ICOs and cryptocurrencies had a bigger than expected role in FinTech and alternative finance in 2017. We haven’t yet seen a big disruption in the finance ecosystem and value chains as a whole, but the technology and components to create one are a reality. What can we expect in FinTech in 2018? Do we finally see cryptocurrencies finding real uses? Will we get rid of banks, distribute finance data, and see data replacing form-filling in lending processes?
Here are my five main predictions for FinTech in 2018.
1. Tech companies will really begin their attack on finance in the B2C and B2B frontiers
Traditional finance companies have significant challenges to adapt to FinTech. As examples in other industries demonstrate – such as retail, e-commerce and media – software and tech companies are in a strong position to challenge the incumbent players. Tech companies can design new services for customer needs from scratch and they have better competence to utilize the latest technologies. This offensive will happen on many frontiers, from simple consumer services like payments and money transfers to core back-office and transaction handling services. And this will be done by a number of companies, from plentiful startups to a few tech giants. Companies like Google, Oracle, Microsoft and Amazon will bring their own consumer and back-office services to the market, and also acquire startups.

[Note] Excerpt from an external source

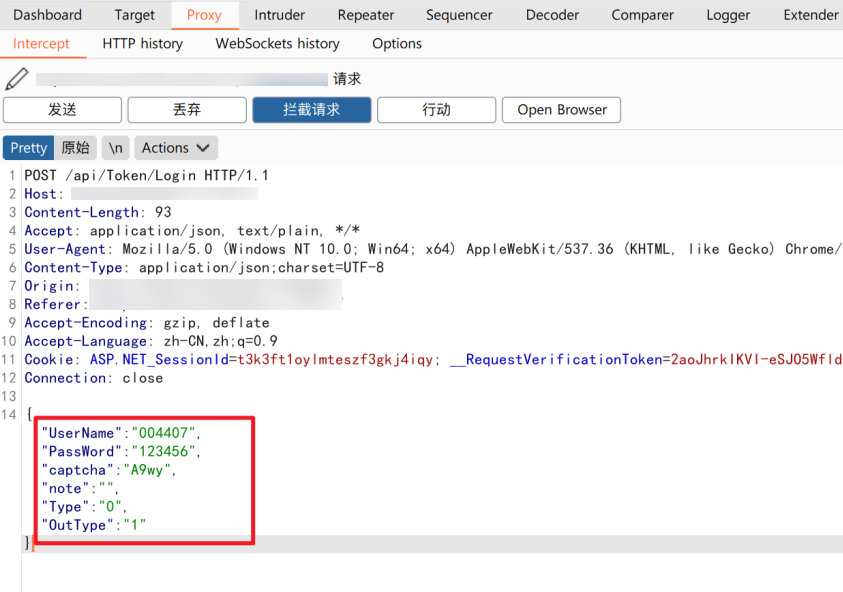View the HTTP history sub-tab
Image resolution: width=843 pixels, height=592 pixels.
pos(142,44)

2. Distributed ledger and finance solutions will start to come to the mainstream, but (proof of work) blockchain will see real competition from other distributed solutions
Distributed solutions will become important – not only for Bitcoin and other cryptocurrencies, but also for many other finance solutions to handle smart agreements, authorize transactions and store data. But there will be a race regarding which kinds of technologies will be used for these purposes. Most probably it will be different solutions for different situations – cryptocurrencies have their own needs, but the amount of data is very limited; data management solutions with a lot of data need more effective storage solutions and high capacity payment solutions of their own. 2018 will provide more ideas about which solutions are going to dominate and where.
3. Data, data analytics and AI will be the big change-makers in finance services
Almost everything that is being called ‘AI’ in marketing presentations and business plans is not really AI, but some kind of use of data and data analytics. Anyway, data is starting to play a very central role in finance services. It really is the component to enable more automation and better decisions. Lending and debt markets are areas where data and analytics (and eventually proper AI) can make a big difference. Lending is one of the most significant businesses in finance, and it is still very old fashioned in areas such as loan application processes, decision-making and secondary markets. This will change – and when it does, it will change the whole market.

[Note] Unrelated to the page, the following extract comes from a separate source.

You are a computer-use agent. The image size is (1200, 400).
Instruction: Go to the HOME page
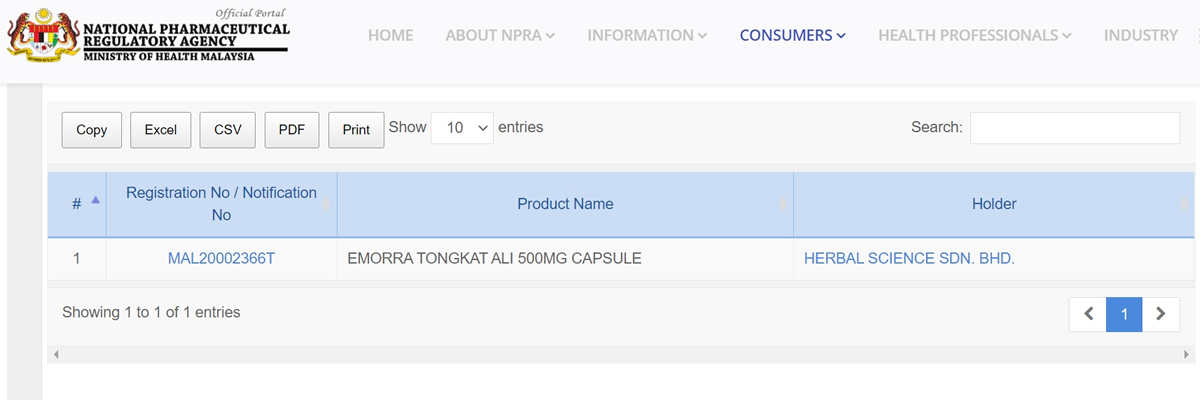tap(390, 35)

4. The ICO boom will calm down, but tokenization will spread to more established asset classes
People must start to investigate tokens and underlining assets or services behind ICOs more. Perhaps right now it is exciting to participate in an ICO, but it is not enough in the long run. Projects, services, and startups are currently very difficult ‘asset classes’ to invest in. We can assume we’ll see more tokenization of other assets, like real estate, loans and later-phase companies. Those assets have much more data and transparency to the actual investments, and they will become much more prominent in the market.

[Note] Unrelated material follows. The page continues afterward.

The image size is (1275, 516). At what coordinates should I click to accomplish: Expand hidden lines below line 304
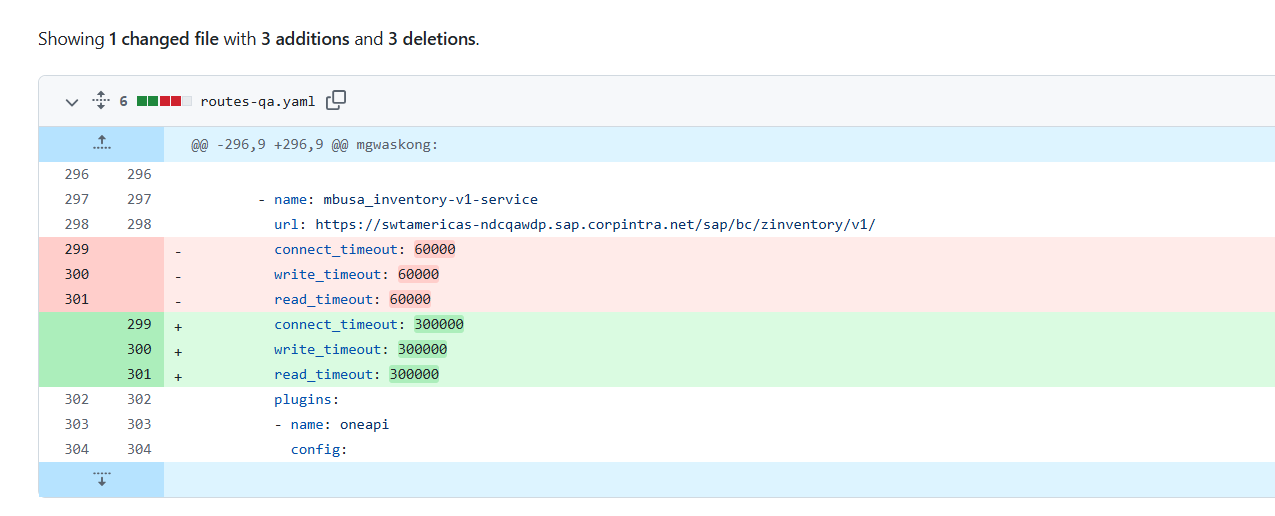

5, The value of Bitcoin and other leading cryptocurrencies will remain volatile and unpredictable
Bitcoin and some other leading cryptocurrencies will stay in the headlines. But please be very skeptical of people that claim they know something about the future value of them. Typically in investments, you can select one of two strategies: (1) luck, and (2) build a well-diversified portfolio. This applies also for cryptocurrencies. If you choose Strategy 1, then timing is everything. With Strategy 2, cryptocurrencies are only a part of your total portfolio, and depending on your risk assessment, you adjust the size of that part. Empirical finance research backs a diversified portfolio theory.
Timing is often the most difficult to predict with new emerging technologies and businesses. This is certainly true of FinTech. I believe all of the things described above will happen. But it is hard to say how much will happen in 2018. In any case, I would assume we will see changes. The emergence of FinTech will accelerate in 2018. All companies really must build their positions to prepare for the big FinTech race.